> [Work required]:
The answer must consist only of the lines in the records below from the line with "Viewport: 588px width, 384px" to the line with "The image size is (1336, 772).", both included, copied word for word with every picture left out.

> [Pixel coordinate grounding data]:

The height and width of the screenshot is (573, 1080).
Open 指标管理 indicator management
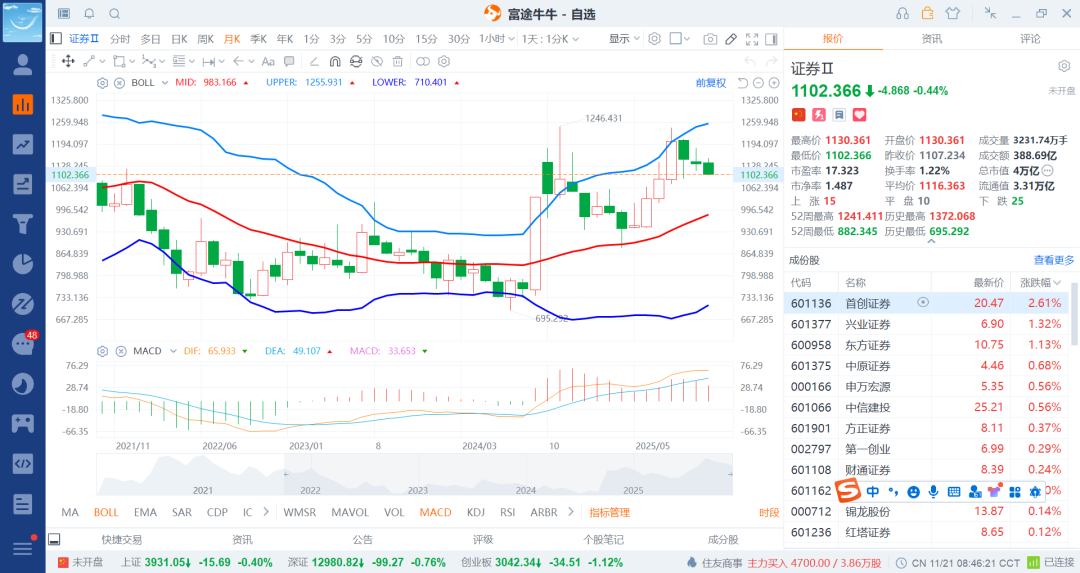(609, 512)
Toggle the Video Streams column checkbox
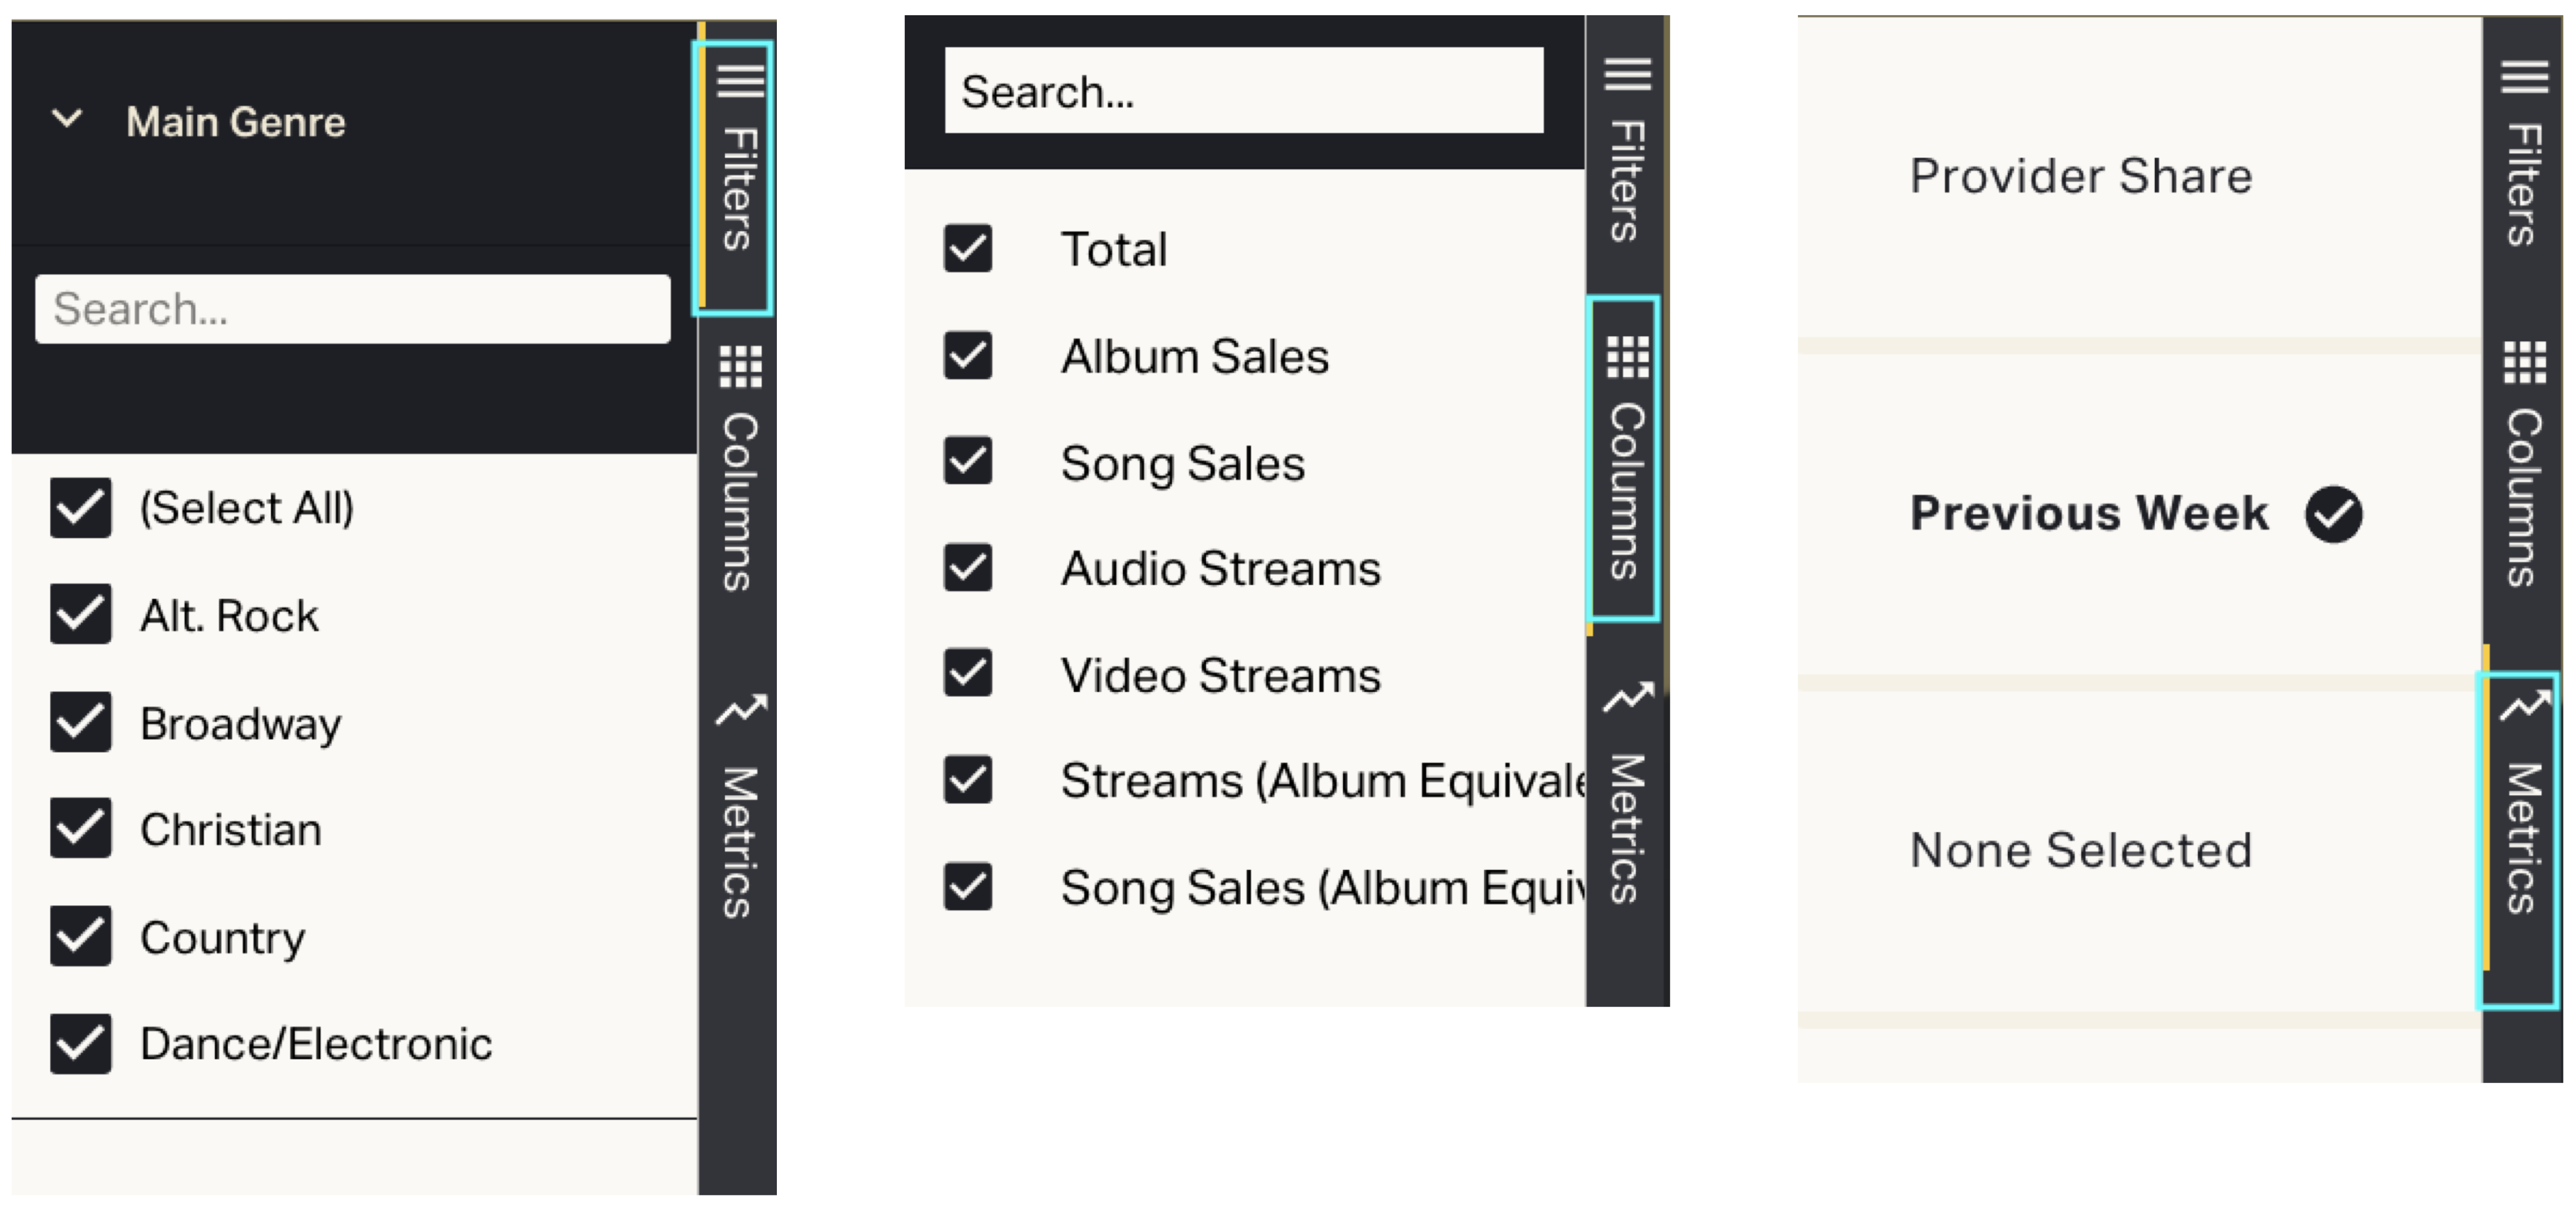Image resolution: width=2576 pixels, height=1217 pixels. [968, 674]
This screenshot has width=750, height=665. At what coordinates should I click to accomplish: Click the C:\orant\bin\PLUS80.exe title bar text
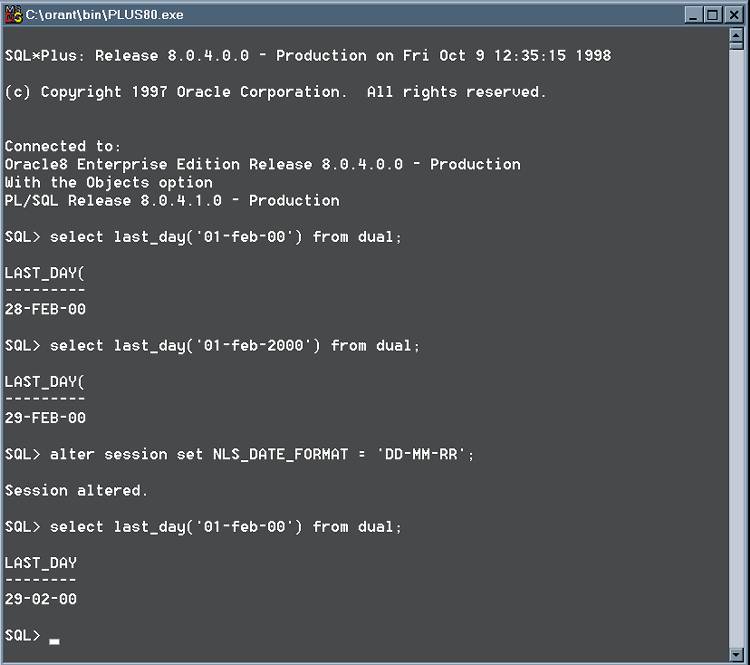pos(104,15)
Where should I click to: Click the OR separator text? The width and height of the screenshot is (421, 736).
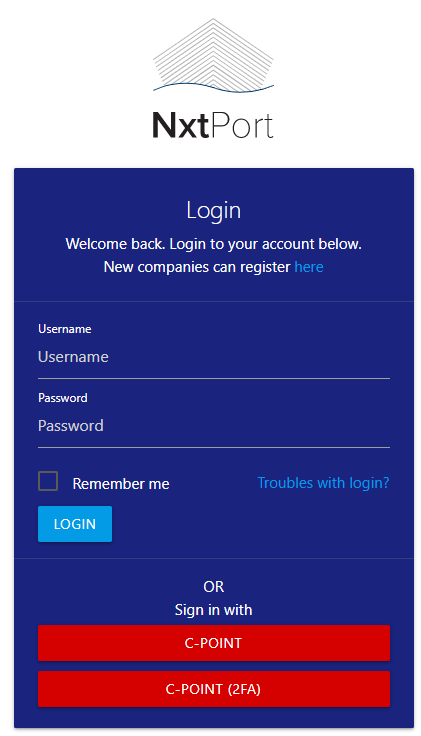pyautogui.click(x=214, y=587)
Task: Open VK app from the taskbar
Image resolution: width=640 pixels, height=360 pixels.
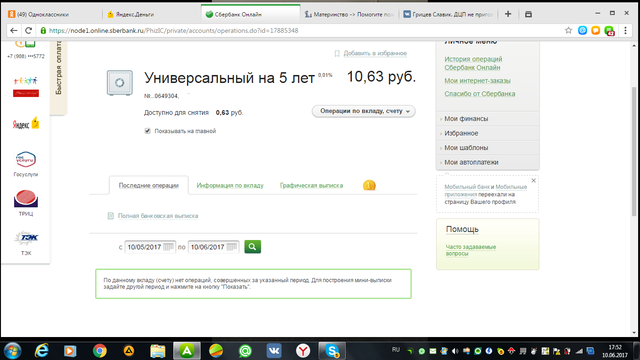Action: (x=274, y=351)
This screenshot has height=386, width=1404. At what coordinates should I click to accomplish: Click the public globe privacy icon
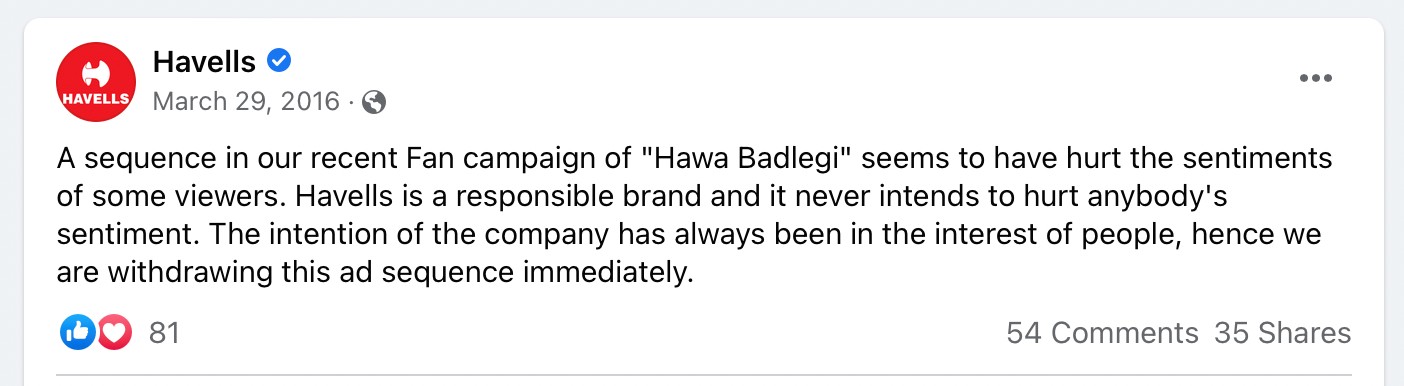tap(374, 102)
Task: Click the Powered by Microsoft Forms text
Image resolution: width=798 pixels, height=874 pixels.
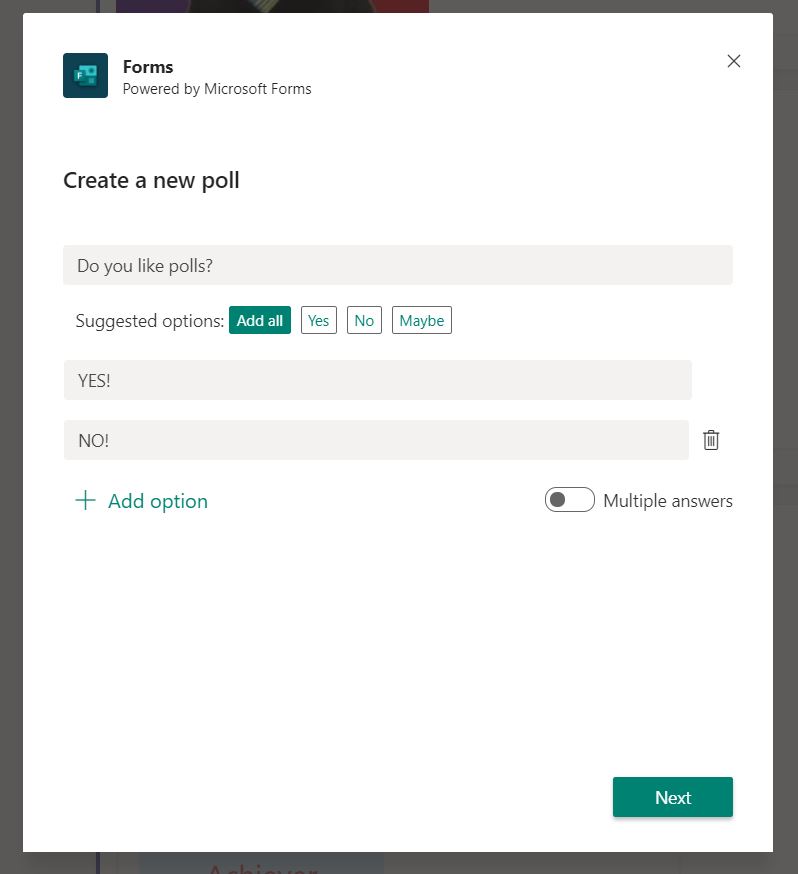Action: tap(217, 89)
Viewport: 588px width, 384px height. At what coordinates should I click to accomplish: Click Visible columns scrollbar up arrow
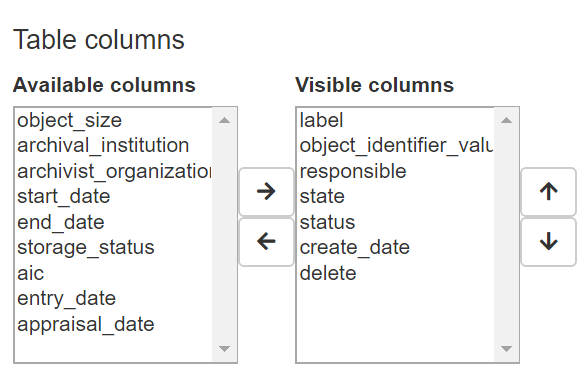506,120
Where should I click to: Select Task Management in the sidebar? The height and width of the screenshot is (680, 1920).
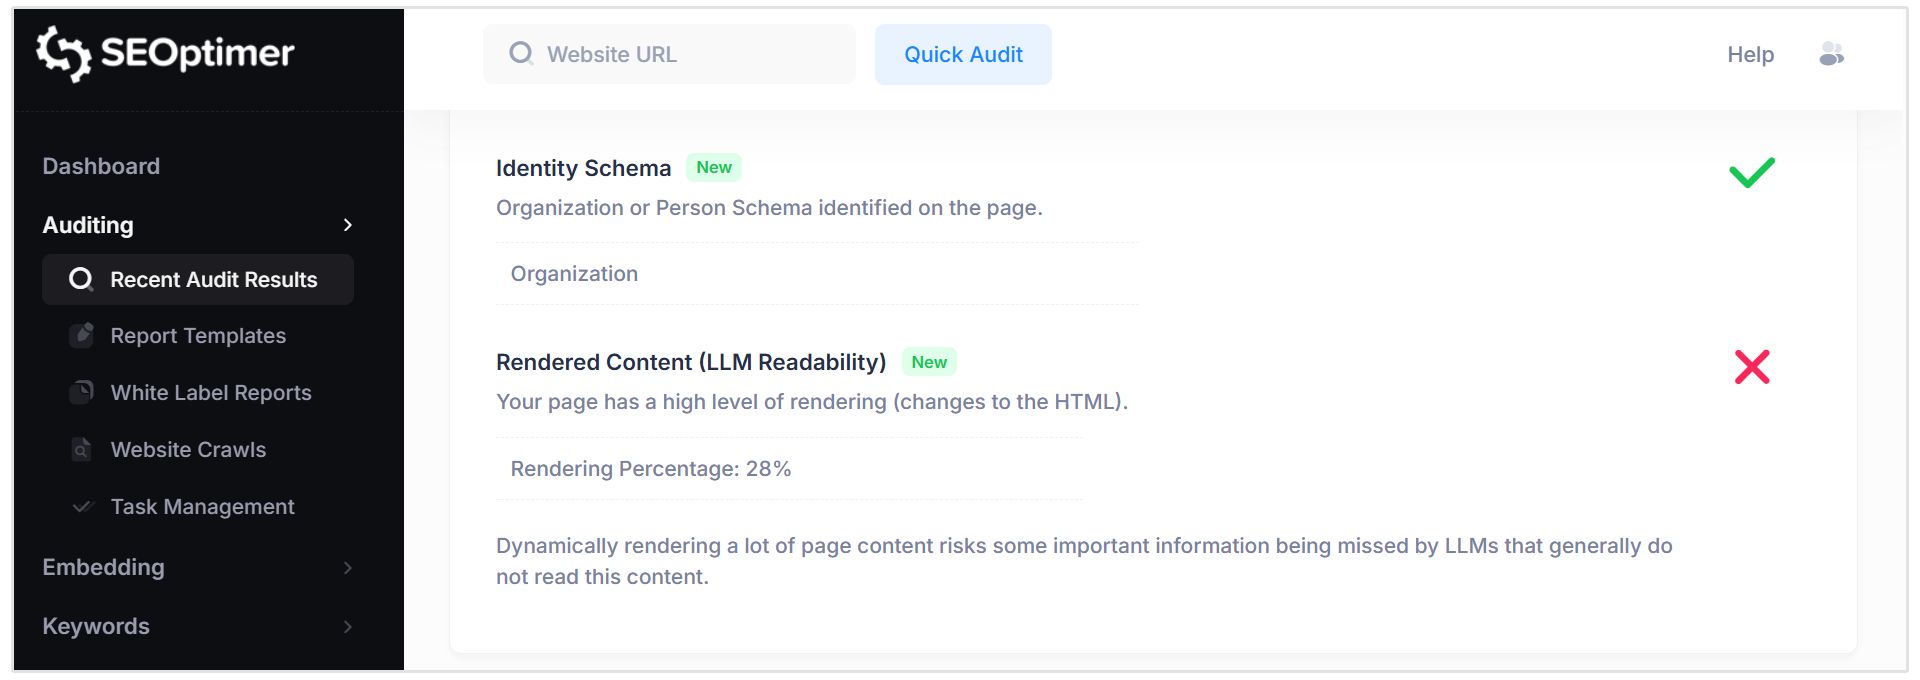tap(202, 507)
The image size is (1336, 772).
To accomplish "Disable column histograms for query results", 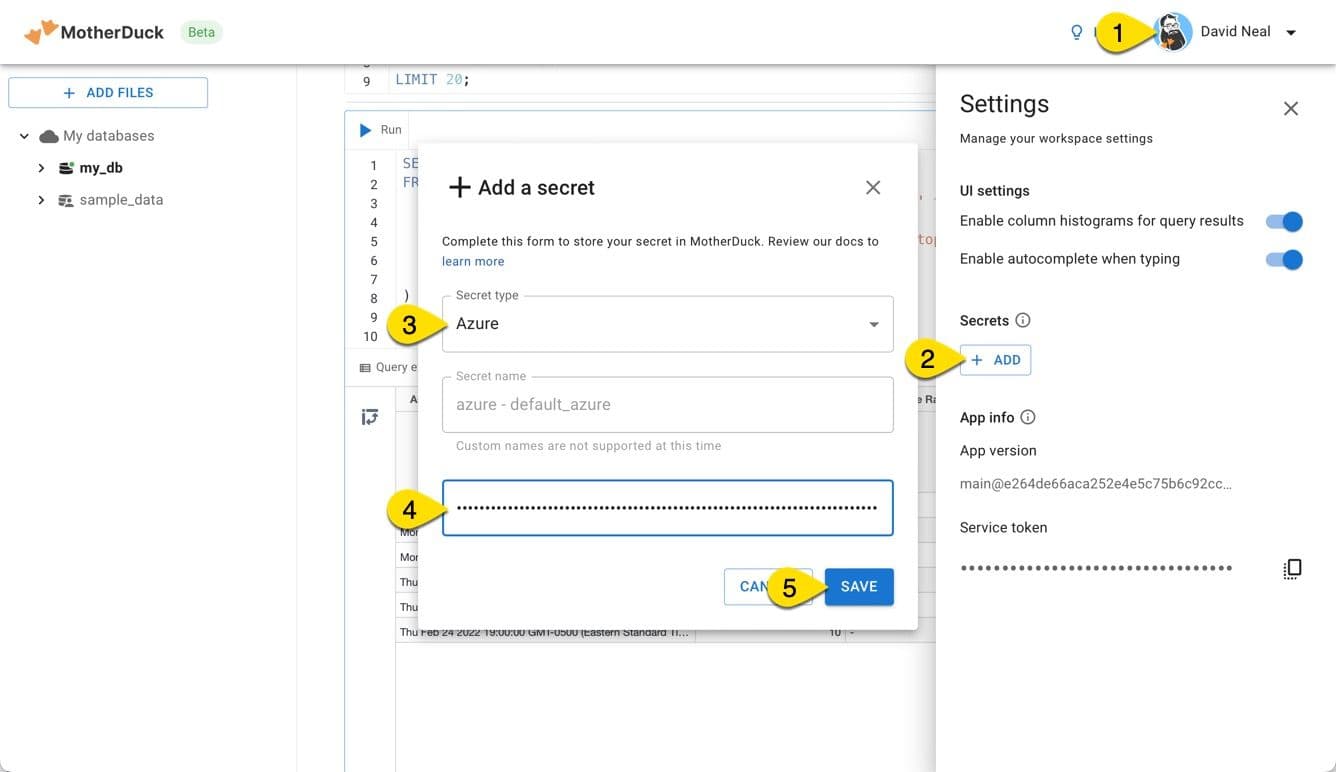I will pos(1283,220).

> [Task answer]:
Viewport: 588px width, 384px height. At what coordinates should I click to accomplish: Click Visible columns scrollbar up arrow
506,120
Where should I click to: Select Task Management in the sidebar? The height and width of the screenshot is (680, 1920).
tap(202, 507)
The image size is (1336, 772).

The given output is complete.